5,) Since R2k is amillennialism run amok this agenda of R2k to divorce Christian theology from culture is a self fulfilling prophecy. R2k believes and teaches a suffering Church where Christian are pilgrims in this world. This so called theological pursuit of R2K thus absolutely guarantees what their theology insists upon. They believe that Christianity is only a suffering religion and so they have created a theology that will guarantee that suffering will come to pass.

Calvin and the Anabaptist R2K’ers

“Calvin opposed the Roman concept of “perfectio” as well as that of the Anabaptists. He contended for an ethos that bound both the Christian and the world by the same set of requirements, so that the way of the Reformation did not result in a church segregated from the world. Although Calvin also recognized a two-kingdom doctrine, his exegesis of the Sermon on the Mount revealed that he did not let this antithesis lead him to a basic dualism.”

Calvin & The Anabaptist Radicals
Willem Balke

Unlike Calvin, R2K contends for a different ethos for the Christian and the world. The Christian is to be ruled by the ethos of Scripture in the Church realm and Natural law in the common realm, while the ethos for the world in the common realm is Natural law. Unlike Calvin the R2K “Divines” give a different ethos to the world and to the Christian. Now, there might be overlap between those two different ethoi but they are different ethoi. It is also true the R2K segregates the Church from the world though it does not segregate the Christian from the world like the Anabaptists did and do. R2K, like the Anabaptists of old do not allow the Church as the Church to be concerned with what happens in the non Church realm. (For R2K that realm is called “common,” while for the Anabaptists that realm was evil. Still, regardless of what each call that realm, the Church as the Church is segregated from it considering it “the world.”)

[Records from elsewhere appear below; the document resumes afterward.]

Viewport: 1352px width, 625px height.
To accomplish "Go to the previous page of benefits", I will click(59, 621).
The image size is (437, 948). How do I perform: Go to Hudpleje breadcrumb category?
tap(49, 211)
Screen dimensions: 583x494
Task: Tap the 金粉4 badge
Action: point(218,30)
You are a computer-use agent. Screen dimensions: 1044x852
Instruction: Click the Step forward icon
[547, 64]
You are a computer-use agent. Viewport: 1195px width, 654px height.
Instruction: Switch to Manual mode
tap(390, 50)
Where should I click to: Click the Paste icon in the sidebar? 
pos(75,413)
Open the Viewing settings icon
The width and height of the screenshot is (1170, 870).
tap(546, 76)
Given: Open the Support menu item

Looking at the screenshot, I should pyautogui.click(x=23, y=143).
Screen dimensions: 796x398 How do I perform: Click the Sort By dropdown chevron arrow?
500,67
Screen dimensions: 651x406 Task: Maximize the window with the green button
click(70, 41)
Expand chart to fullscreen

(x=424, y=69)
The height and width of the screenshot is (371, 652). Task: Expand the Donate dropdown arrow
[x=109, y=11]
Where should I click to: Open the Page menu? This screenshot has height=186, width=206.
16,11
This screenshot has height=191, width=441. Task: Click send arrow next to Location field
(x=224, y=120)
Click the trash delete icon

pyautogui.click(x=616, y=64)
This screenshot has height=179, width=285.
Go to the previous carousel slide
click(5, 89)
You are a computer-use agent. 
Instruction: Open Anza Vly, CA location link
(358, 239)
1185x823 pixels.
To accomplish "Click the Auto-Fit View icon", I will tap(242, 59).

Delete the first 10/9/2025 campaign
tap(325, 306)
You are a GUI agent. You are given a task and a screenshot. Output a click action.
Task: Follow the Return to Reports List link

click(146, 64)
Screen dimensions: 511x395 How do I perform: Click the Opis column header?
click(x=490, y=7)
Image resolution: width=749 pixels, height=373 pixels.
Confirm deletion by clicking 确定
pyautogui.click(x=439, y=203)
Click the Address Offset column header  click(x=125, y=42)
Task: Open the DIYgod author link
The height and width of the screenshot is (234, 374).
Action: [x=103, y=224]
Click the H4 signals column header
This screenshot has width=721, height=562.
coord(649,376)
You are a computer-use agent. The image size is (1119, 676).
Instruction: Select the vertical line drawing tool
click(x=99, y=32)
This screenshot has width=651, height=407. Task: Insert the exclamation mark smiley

R2K “theology” is a tweaking of a historic theology but it is a tweaking of Anabaptist theology and not a tweaking of Historic Calvinist theology. R2K’s tweaking, as that tweaking is happening in the Reformed community, is a tweaking that pulls contemporary Calvinism more towards Anabaptist categories. Consider the R2K tweak of Anabaptist theology in its nomenclature. Historically Anabaptist theology called the non-Church realm evil. R2K doesn’t do that. Instead, R2K tweaks Anabaptist nomenclature and calls the evil realm “common,” but all the while insists that it is impossible for the R2K “common” realm to be Christian, insisting on calling it “common.” Now, one might observe that if it is impossible for the “common” realm to be “Christian” (per R2k) then all that is left is for the common realm to be not Christian. If the common realm is not Christian then how is it also (using Anabaptist nomenclature) not a evil realm? The R2K acolytes reply that the common realm is neither Christian nor evil but in doing so they have given up their Reformed credentials by creating a realm where the antithesis does not apply and they have completely given up on Van Til’s denial of neutrality. The R2K lads can say till they’re blue in the face that common does not equal neutral but saying that it is not so, does not make it not so.